In this case, the plaintiff claims that the emergency room nurse who cared for her lacerated arm, later informed a police officer that she was intoxicated, had driven to the hospital, and intended to drive home. Ultimately, the Court concluded that “no reasonable factfinder could determine the disclosure was for any purpose other than to mitigate the threat of imminent and serious harm to the plaintiff and the public”.

While this conclusion is not surprising, what is a bit surprising is the Court’s allowance for this private cause of action to proceed in the first place, given that neither HIPAA nor Vermont law allow for such. The Court reasoned that in recognizing this private cause of action on the basis of common law, other courts have correctly relied on the theory of a breach of duty of confidentiality, insofar as “health care providers enjoy a special fiduciary relationship with their patients” such that “recognition of the privilege is necessary to ensure that the bond remains.”

The Court highlighted further that as evidence of sound public policy underlying the recognition of liability for breach of the duty of confidentiality, courts have cited “(1) state physician licensing statutes, (2) evidentiary rules and privileged communication statutes which prohibit a physician from testifying in judicial proceedings; (3) common law principles of trust, and (4) the Hippocratic Oath and principles of medical ethics which proscribe the revelation of patient confidences.”

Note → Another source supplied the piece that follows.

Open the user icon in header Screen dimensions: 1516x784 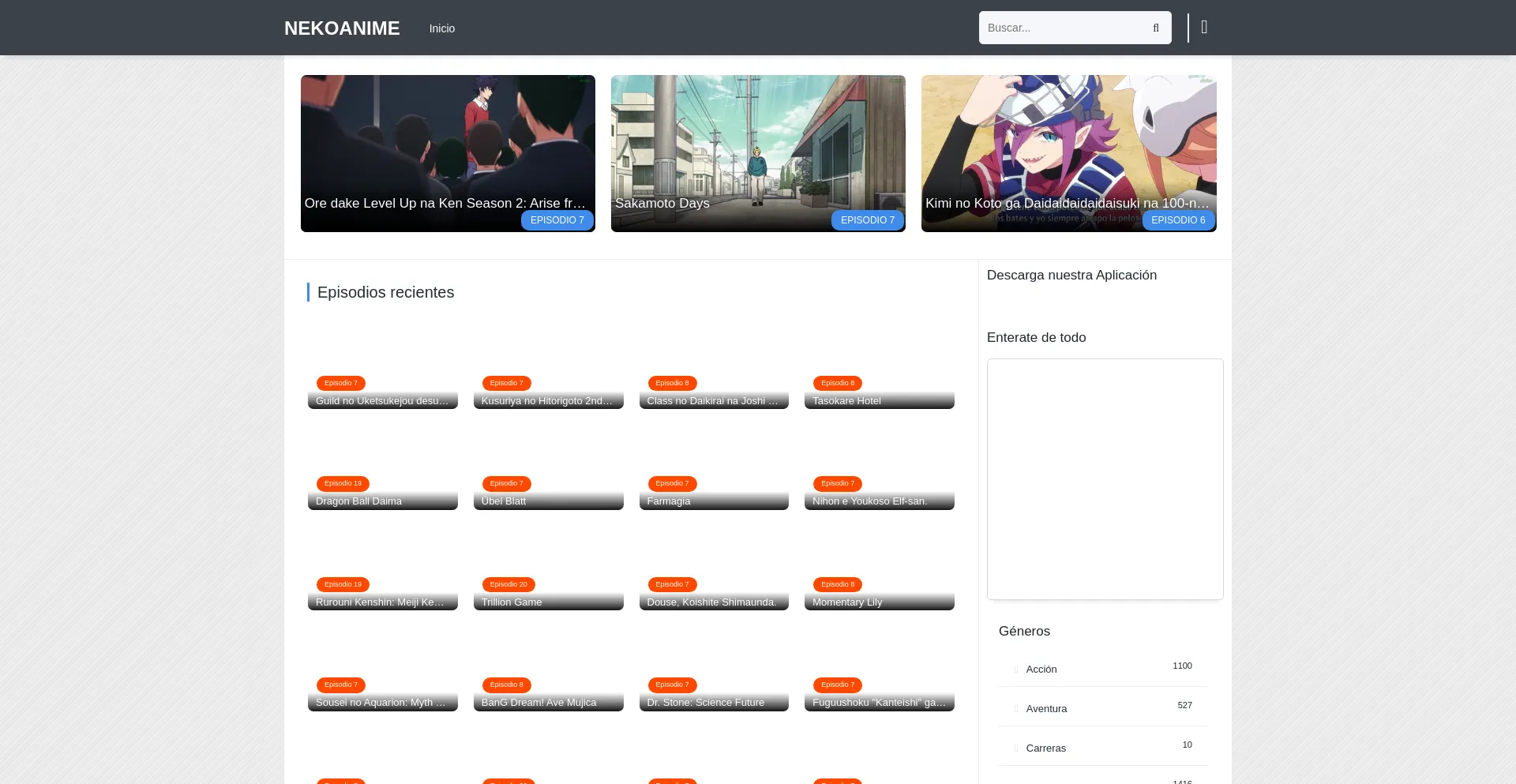[x=1204, y=28]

The Vermont court joins many other jurisdictions across the United States honoring a private right of action in the context of a breach of the duty of confidentiality, on the basis of public policy. This decision further signifies the heightened focus being placed on an individual’s right to privacy and security of their data. Employers across all industries, but particularly healthcare, are advised to revisit their approach to maintaining sensitive personal information confidentially and securely, as legislation and common law continues to strengthen in this area.